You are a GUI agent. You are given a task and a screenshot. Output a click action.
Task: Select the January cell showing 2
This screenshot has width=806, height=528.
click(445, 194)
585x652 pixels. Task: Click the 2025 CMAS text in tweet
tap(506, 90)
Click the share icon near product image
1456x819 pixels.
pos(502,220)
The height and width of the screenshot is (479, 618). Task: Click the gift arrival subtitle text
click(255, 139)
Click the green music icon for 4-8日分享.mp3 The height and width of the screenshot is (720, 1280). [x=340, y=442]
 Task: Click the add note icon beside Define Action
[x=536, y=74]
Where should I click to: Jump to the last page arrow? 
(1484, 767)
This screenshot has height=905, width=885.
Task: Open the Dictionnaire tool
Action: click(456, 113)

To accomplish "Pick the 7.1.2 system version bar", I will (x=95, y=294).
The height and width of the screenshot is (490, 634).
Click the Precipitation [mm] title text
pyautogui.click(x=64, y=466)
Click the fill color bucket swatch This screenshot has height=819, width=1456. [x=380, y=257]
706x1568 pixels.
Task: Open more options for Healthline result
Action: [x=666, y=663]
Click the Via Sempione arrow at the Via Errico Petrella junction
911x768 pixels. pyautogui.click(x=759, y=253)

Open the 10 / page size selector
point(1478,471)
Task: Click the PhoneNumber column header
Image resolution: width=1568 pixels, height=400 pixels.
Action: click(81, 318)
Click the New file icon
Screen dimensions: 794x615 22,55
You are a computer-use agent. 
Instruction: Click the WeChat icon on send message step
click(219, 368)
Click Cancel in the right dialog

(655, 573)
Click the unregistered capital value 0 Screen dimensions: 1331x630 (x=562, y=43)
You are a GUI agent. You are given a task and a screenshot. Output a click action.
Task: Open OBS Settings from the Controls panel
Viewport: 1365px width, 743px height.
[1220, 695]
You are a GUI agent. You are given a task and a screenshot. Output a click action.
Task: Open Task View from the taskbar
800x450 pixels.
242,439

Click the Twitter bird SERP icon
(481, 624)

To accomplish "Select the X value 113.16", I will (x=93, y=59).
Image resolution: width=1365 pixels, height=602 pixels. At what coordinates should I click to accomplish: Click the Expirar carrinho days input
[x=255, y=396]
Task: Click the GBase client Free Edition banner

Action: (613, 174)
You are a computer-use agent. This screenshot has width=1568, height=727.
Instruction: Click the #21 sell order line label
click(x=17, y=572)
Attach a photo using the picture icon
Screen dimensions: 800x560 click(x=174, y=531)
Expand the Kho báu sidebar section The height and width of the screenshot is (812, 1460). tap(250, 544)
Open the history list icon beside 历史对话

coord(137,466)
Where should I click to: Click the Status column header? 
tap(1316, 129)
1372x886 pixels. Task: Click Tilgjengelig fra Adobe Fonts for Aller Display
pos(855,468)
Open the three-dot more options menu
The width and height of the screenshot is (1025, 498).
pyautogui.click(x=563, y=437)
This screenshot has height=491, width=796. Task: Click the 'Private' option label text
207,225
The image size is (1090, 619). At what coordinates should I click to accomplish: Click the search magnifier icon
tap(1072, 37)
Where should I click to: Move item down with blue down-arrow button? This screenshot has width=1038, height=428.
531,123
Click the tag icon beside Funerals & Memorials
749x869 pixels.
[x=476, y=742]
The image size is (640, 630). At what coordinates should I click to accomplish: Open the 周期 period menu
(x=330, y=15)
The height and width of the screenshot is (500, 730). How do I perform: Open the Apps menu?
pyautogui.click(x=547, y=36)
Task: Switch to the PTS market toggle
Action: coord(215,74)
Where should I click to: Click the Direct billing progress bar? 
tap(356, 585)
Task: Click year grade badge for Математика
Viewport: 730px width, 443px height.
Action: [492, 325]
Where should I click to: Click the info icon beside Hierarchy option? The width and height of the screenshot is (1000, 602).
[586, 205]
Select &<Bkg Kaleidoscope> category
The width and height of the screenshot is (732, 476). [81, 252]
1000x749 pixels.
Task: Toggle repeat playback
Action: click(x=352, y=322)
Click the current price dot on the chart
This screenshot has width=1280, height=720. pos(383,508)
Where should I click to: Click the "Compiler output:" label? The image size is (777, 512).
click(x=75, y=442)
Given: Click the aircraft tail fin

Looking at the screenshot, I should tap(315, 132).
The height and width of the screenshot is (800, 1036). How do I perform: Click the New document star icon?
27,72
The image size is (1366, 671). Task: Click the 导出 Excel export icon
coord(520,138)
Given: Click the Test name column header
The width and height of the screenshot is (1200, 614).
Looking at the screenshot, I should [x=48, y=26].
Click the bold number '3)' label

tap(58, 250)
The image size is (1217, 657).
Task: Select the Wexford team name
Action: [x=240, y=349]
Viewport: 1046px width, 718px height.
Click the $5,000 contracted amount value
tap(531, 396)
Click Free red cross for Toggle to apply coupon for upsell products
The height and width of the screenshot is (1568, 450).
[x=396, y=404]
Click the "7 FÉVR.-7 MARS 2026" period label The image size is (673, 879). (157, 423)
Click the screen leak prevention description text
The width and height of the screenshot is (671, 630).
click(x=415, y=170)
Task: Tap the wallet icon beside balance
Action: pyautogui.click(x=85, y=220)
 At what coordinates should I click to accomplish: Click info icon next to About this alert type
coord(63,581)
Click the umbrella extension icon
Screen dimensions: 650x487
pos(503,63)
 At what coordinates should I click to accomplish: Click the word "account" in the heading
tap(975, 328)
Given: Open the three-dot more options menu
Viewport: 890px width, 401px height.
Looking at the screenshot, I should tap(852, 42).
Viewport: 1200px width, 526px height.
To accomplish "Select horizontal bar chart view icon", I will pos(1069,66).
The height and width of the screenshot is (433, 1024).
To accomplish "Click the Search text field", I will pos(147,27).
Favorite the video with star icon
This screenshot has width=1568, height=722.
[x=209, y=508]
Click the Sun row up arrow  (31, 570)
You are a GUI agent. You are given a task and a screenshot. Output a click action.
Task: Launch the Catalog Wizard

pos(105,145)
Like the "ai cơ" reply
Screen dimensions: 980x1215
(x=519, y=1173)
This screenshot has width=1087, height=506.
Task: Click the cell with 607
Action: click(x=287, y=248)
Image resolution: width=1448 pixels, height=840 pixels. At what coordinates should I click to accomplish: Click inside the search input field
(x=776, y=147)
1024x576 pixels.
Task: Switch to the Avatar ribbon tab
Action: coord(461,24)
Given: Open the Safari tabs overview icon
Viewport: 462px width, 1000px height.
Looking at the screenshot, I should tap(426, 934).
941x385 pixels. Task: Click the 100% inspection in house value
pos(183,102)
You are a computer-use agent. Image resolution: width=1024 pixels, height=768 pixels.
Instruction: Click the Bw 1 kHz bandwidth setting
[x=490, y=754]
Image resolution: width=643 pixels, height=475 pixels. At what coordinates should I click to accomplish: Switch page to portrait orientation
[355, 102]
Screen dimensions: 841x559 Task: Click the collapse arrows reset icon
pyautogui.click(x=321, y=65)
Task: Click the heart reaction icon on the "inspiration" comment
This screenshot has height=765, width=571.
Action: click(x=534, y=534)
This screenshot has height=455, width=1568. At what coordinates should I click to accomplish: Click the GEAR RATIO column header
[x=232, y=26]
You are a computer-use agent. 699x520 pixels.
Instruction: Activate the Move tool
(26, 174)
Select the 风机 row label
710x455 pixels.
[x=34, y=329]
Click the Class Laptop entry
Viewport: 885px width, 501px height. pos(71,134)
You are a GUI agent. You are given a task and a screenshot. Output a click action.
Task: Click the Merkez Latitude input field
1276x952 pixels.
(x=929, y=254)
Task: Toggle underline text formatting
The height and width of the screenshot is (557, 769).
——
▶ What to produce
Copy out the entire listing above exactly.

▶ Task response
You are a GUI agent. You are given a task and a screenshot. Output a click action.
Task: Select the January cell showing 2
This screenshot has width=806, height=528.
click(445, 194)
585x652 pixels. Task: Click the 2025 CMAS text in tweet
tap(506, 90)
Click the share icon near product image
1456x819 pixels.
pos(502,220)
The height and width of the screenshot is (479, 618). Task: Click the gift arrival subtitle text
click(255, 139)
Click the green music icon for 4-8日分享.mp3 The height and width of the screenshot is (720, 1280). [x=340, y=442]
 Task: Click the add note icon beside Define Action
[x=536, y=74]
Where should I click to: Jump to the last page arrow? 
(1484, 767)
This screenshot has height=905, width=885.
Task: Open the Dictionnaire tool
Action: click(456, 113)

To accomplish "Pick the 7.1.2 system version bar", I will (x=95, y=294).
The height and width of the screenshot is (490, 634).
Click the Precipitation [mm] title text
pyautogui.click(x=64, y=466)
Click the fill color bucket swatch This screenshot has height=819, width=1456. [x=380, y=257]
706x1568 pixels.
Task: Open more options for Healthline result
Action: [x=666, y=663]
Click the Via Sempione arrow at the Via Errico Petrella junction
911x768 pixels. pyautogui.click(x=759, y=253)

Open the 10 / page size selector
point(1478,471)
Task: Click the PhoneNumber column header
Image resolution: width=1568 pixels, height=400 pixels.
Action: click(81, 318)
Click the New file icon
Screen dimensions: 794x615 22,55
You are a computer-use agent. 
Instruction: Click the WeChat icon on send message step
click(219, 368)
Click Cancel in the right dialog

(655, 573)
Click the unregistered capital value 0 Screen dimensions: 1331x630 (x=562, y=43)
You are a GUI agent. You are given a task and a screenshot. Output a click action.
Task: Open OBS Settings from the Controls panel
Viewport: 1365px width, 743px height.
[1220, 695]
You are a GUI agent. You are given a task and a screenshot. Output a click action.
Task: Open Task View from the taskbar
800x450 pixels.
242,439

Click the Twitter bird SERP icon
(481, 624)

To accomplish "Select the X value 113.16", I will (x=93, y=59).
Image resolution: width=1365 pixels, height=602 pixels. At what coordinates should I click to accomplish: Click the Expirar carrinho days input
[x=255, y=396]
Task: Click the GBase client Free Edition banner

Action: (613, 174)
You are a computer-use agent. This screenshot has width=1568, height=727.
Instruction: Click the #21 sell order line label
click(x=17, y=572)
Attach a photo using the picture icon
Screen dimensions: 800x560 click(x=174, y=531)
Expand the Kho báu sidebar section The height and width of the screenshot is (812, 1460). tap(250, 544)
Open the history list icon beside 历史对话

coord(137,466)
Where should I click to: Click the Status column header? 
tap(1316, 129)
1372x886 pixels. Task: Click Tilgjengelig fra Adobe Fonts for Aller Display
pos(855,468)
Open the three-dot more options menu
The width and height of the screenshot is (1025, 498).
pyautogui.click(x=563, y=437)
This screenshot has height=491, width=796. Task: Click the 'Private' option label text
207,225
The image size is (1090, 619). At what coordinates should I click to accomplish: Click the search magnifier icon
tap(1072, 37)
Where should I click to: Move item down with blue down-arrow button? This screenshot has width=1038, height=428.
531,123
Click the tag icon beside Funerals & Memorials
749x869 pixels.
[x=476, y=742]
The image size is (640, 630). At what coordinates should I click to accomplish: Open the 周期 period menu
(x=330, y=15)
The height and width of the screenshot is (500, 730). How do I perform: Open the Apps menu?
pyautogui.click(x=547, y=36)
Task: Switch to the PTS market toggle
Action: coord(215,74)
Where should I click to: Click the Direct billing progress bar? 
tap(356, 585)
Task: Click year grade badge for Математика
Viewport: 730px width, 443px height.
Action: [492, 325]
Where should I click to: Click the info icon beside Hierarchy option? The width and height of the screenshot is (1000, 602).
[586, 205]
Select &<Bkg Kaleidoscope> category
The width and height of the screenshot is (732, 476). [81, 252]
1000x749 pixels.
Task: Toggle repeat playback
Action: click(x=352, y=322)
Click the current price dot on the chart
This screenshot has width=1280, height=720. pos(383,508)
Where should I click to: Click the "Compiler output:" label? The image size is (777, 512).
click(x=75, y=442)
Given: Click the aircraft tail fin

Looking at the screenshot, I should tap(315, 132).
The height and width of the screenshot is (800, 1036). How do I perform: Click the New document star icon?
27,72
The image size is (1366, 671). Task: Click the 导出 Excel export icon
coord(520,138)
Given: Click the Test name column header
The width and height of the screenshot is (1200, 614).
Looking at the screenshot, I should [x=48, y=26].
Click the bold number '3)' label

tap(58, 250)
The image size is (1217, 657).
Task: Select the Wexford team name
Action: [x=240, y=349]
Viewport: 1046px width, 718px height.
Click the $5,000 contracted amount value
tap(531, 396)
Click Free red cross for Toggle to apply coupon for upsell products
The height and width of the screenshot is (1568, 450).
[x=396, y=404]
Click the "7 FÉVR.-7 MARS 2026" period label The image size is (673, 879). (157, 423)
Click the screen leak prevention description text
The width and height of the screenshot is (671, 630).
click(x=415, y=170)
Task: Tap the wallet icon beside balance
Action: pyautogui.click(x=85, y=220)
 At what coordinates should I click to accomplish: Click info icon next to About this alert type
coord(63,581)
Click the umbrella extension icon
Screen dimensions: 650x487
pos(503,63)
 At what coordinates should I click to accomplish: Click the word "account" in the heading
tap(975, 328)
Given: Open the three-dot more options menu
Viewport: 890px width, 401px height.
Looking at the screenshot, I should tap(852, 42).
Viewport: 1200px width, 526px height.
To accomplish "Select horizontal bar chart view icon", I will pos(1069,66).
The height and width of the screenshot is (433, 1024).
To accomplish "Click the Search text field", I will pos(147,27).
Favorite the video with star icon
This screenshot has width=1568, height=722.
[x=209, y=508]
Click the Sun row up arrow  (31, 570)
You are a GUI agent. You are given a task and a screenshot. Output a click action.
Task: Launch the Catalog Wizard

pos(105,145)
Like the "ai cơ" reply
Screen dimensions: 980x1215
(x=519, y=1173)
This screenshot has width=1087, height=506.
Task: Click the cell with 607
Action: click(x=287, y=248)
Image resolution: width=1448 pixels, height=840 pixels. At what coordinates should I click to accomplish: Click inside the search input field
(x=776, y=147)
1024x576 pixels.
Task: Switch to the Avatar ribbon tab
Action: coord(461,24)
Given: Open the Safari tabs overview icon
Viewport: 462px width, 1000px height.
Looking at the screenshot, I should tap(426, 934).
941x385 pixels. Task: Click the 100% inspection in house value
pos(183,102)
You are a computer-use agent. Image resolution: width=1024 pixels, height=768 pixels.
Instruction: Click the Bw 1 kHz bandwidth setting
[x=490, y=754]
Image resolution: width=643 pixels, height=475 pixels. At what coordinates should I click to accomplish: Switch page to portrait orientation
[355, 102]
Screen dimensions: 841x559 Task: Click the collapse arrows reset icon
pyautogui.click(x=321, y=65)
Task: Click the heart reaction icon on the "inspiration" comment
This screenshot has height=765, width=571.
Action: click(x=534, y=534)
This screenshot has height=455, width=1568. At what coordinates should I click to accomplish: Click the GEAR RATIO column header
[x=232, y=26]
You are a computer-use agent. 699x520 pixels.
Instruction: Activate the Move tool
(26, 174)
Select the 风机 row label
710x455 pixels.
[x=34, y=329]
Click the Class Laptop entry
Viewport: 885px width, 501px height. pos(71,134)
You are a GUI agent. You are given a task and a screenshot. Output a click action.
Task: Click the Merkez Latitude input field
1276x952 pixels.
(x=929, y=254)
Task: Toggle underline text formatting
The height and width of the screenshot is (557, 769).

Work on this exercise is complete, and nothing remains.